Schon seit Stunden geht es in einem dichten, felsdurchsetzten Wald aufwärts. Ein schweißtreibender und unübersichtlicher Anstieg ist das, bei dem es ständig gilt, sich einen möglichst gut begehbaren Weg zu bahnen. Schließlich beginnt sich der Wald aber zu lichten und bleibt dann ganz hinter uns. Der Blick zurück über das nun offen unter uns liegende Hochtal ist atemberaubend. Unter einem makellos blauen Himmel wandern wir noch ein Stück einen Wiesenhang hinauf und finden einen richtig guten Platz für die Mittagsrast.
Ganz zur Ruhe kommen kann ich hier allerdings nicht. Ständig schaue ich gebannt hinauf zu einer Felsstufe, die weiter oben das ganze Tal abriegelt. Das ist allem Anschein nach die Schlüsselstelle unserer Tour. Einige Zeit später stehen wir direkt unter der Felsstufe. Steil ist sie, stellenweise sogar senkrecht, aber soweit wir das von unserem Standpunkt absehen können, dürfte es ausreichend viele akzeptable Griffe und Tritte geben. Also los. Wir folgen einem ausgeprägten Riss, der das gesamte Bollwerk in der Mitte durchzieht, überklettern vorsichtig einige Absätze und gelangen schon nach wenigen Minuten wieder in angenehmeres Gelände. Das hätten wir uns nicht gedacht. Die Sorgen waren unbegründet!
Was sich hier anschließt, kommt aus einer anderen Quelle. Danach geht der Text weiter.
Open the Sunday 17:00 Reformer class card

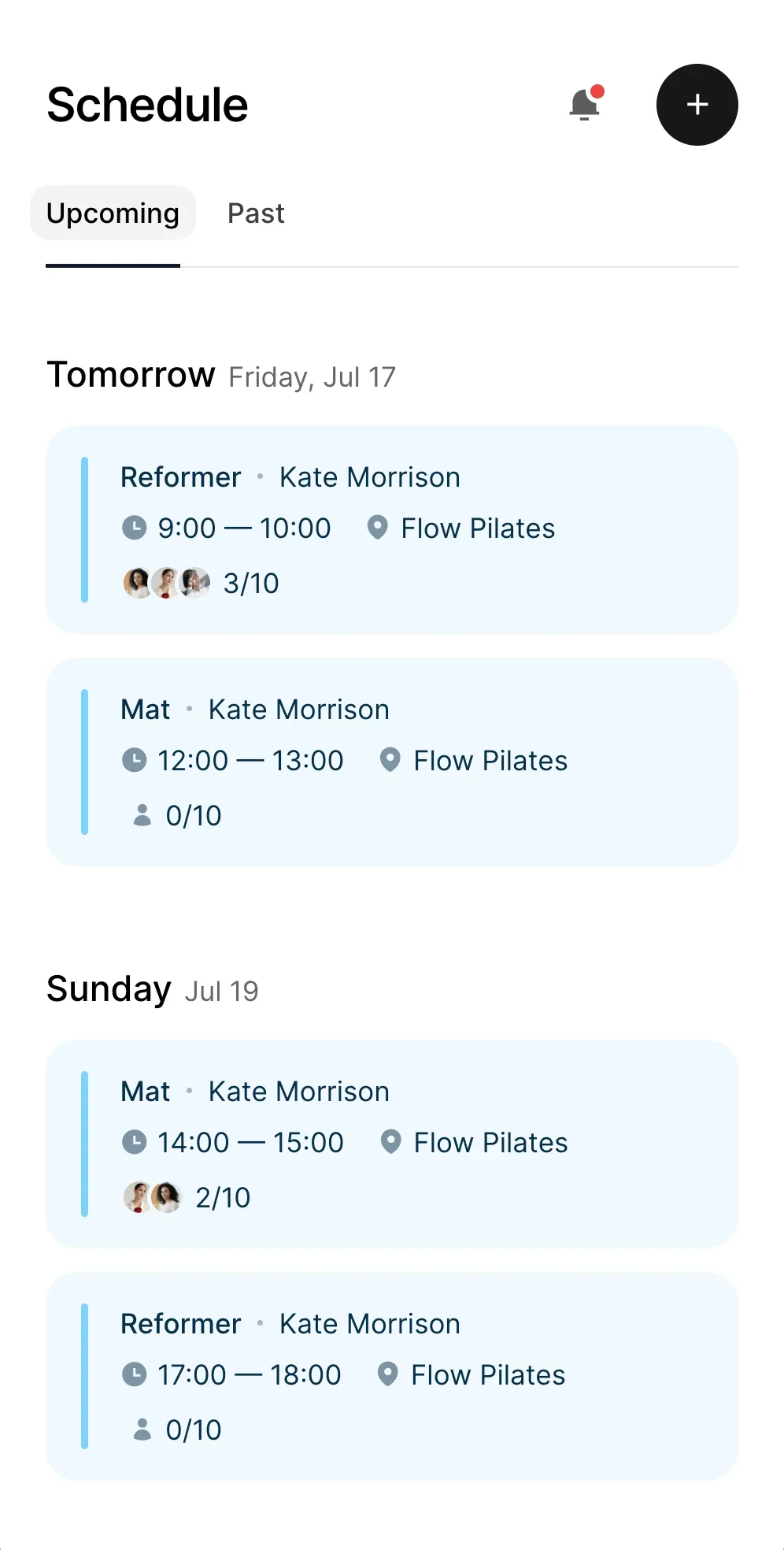click(x=392, y=1376)
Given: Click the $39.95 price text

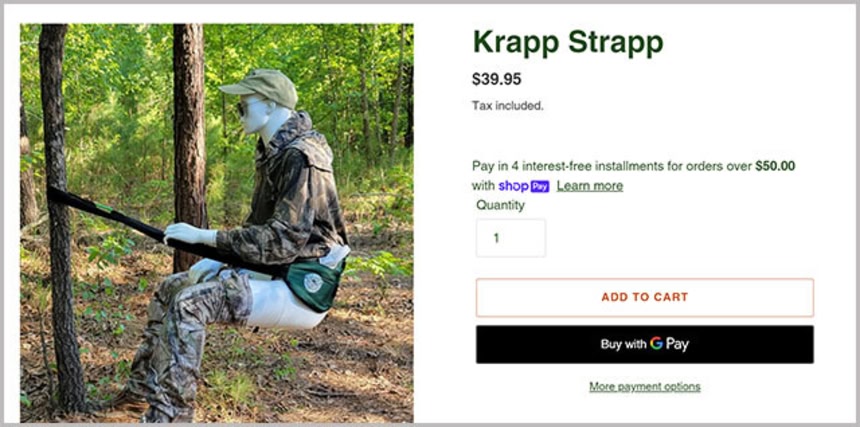Looking at the screenshot, I should coord(496,79).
Jetzt kann uns nichts mehr halten und bald darauf befinden wir uns am lange herbeigesehnten Hochplateau. Eine ganz neue Welt tut sich hier auf. Überall sanfte Bergkuppen, teilweise mit saftig grünen Bergwiesen. Paradiesisch. Rechts von uns führt ein einfach zu begehender Hang auf einen ersten Gipfel. Immer großartiger wird der Ausblick und dann sind wir oben. Wir legen die Rucksäcke ab und umarmen uns. Gipfelglück. Alle Zweifel sind verflogen, es ist der pure Genuss.
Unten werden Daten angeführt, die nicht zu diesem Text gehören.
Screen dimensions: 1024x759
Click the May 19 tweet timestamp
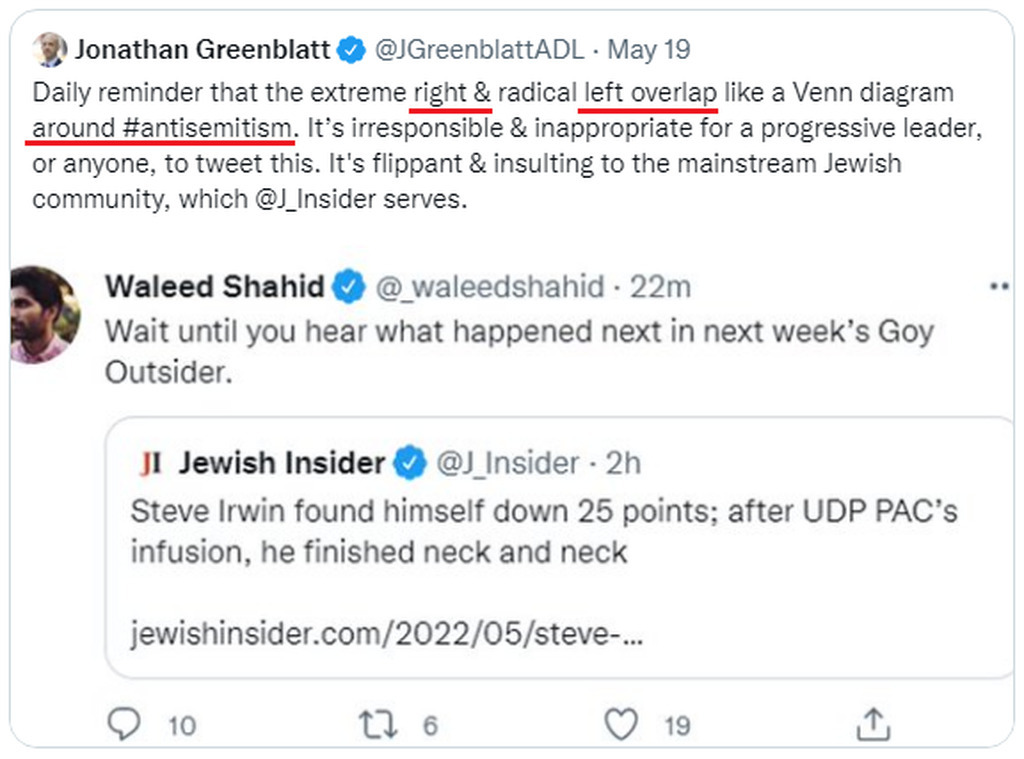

Die Sonne brennt heiß herab, die Luft ist aber gleichzeitig angenehm kühl. Sollen wir hier die Nacht verbringen? Der Platz wäre sehr gut geeignet. Doch da drüben, da gibt es noch einen etwas höheren Gipfel und Zeit bliebe bis zum Sonnenuntergang noch genug. Schnell sind wir uns einig: Dort soll dieser einzigartige Tag seinen krönenden Abschluss finden. Im Vergleich zum bisherigen Anstieg ist die folgende Wegstrecke ein Spaziergang und als wir dann ganz oben ankommen, könnte ich vor Freude fast platzen. Was für ein schöner, absolut einsamer Ort. Der erste Rundblick bestätigt, dass es wirklich der höchste Punkt des Hochplateaus ist! Wie erhofft lässt es sich hier auch recht gut biwakieren. Sofort machen wir uns daran, alles für die Nacht herzurichten und widmen uns danach, die letzten Strahlen der Sonne genießend, einem ausgiebigen Abendessen.
Wohlig warm liege ich in meinem Schlafsack und schaue in einen klaren Sternenhimmel. Kein Lüftchen regt sich, völlige Stille. Tiefe Zufriedenheit macht sich in mir breit. Immer wieder schließe ich die Augen und das heute Erlebte zieht wie ein Film an mir vorbei. Ein zunächst anstrengender, aber zum Ende hin traumhaft schöner Tag war das. Plötzlich erfasst mich ein Gedanke, der mich nicht mehr loslässt: Wie doch unsere heutige Bergtour dem Verlauf der Geschichte gleicht! Genau wie bei uns war der Anfang auch für die Menschheit zäh, als sie noch im dunklen Wald nach einem Weg suchen musste. Die Orientierung so schwierig, immer wieder Sackgassen. Dann das Zeitalter der Wissenschaft. Der Wald lichtet sich nun und die einzuschlagende Richtung ist unübersehbar. Es wird heller und heller und der Blick immer freier. Am Ende gelangt die Menschheit jedoch an die steile Felsstufe. Nun braucht es Mut und Entschlossenheit, Konzentration und Zusammenhalt. Ein Absturz ist möglich, die Folgen nicht abzusehen. Doch es gelingt. Die Vision vom paradiesischen Hochplateau war viel zu verlockend, ein Umkehren die schlechtere Alternative.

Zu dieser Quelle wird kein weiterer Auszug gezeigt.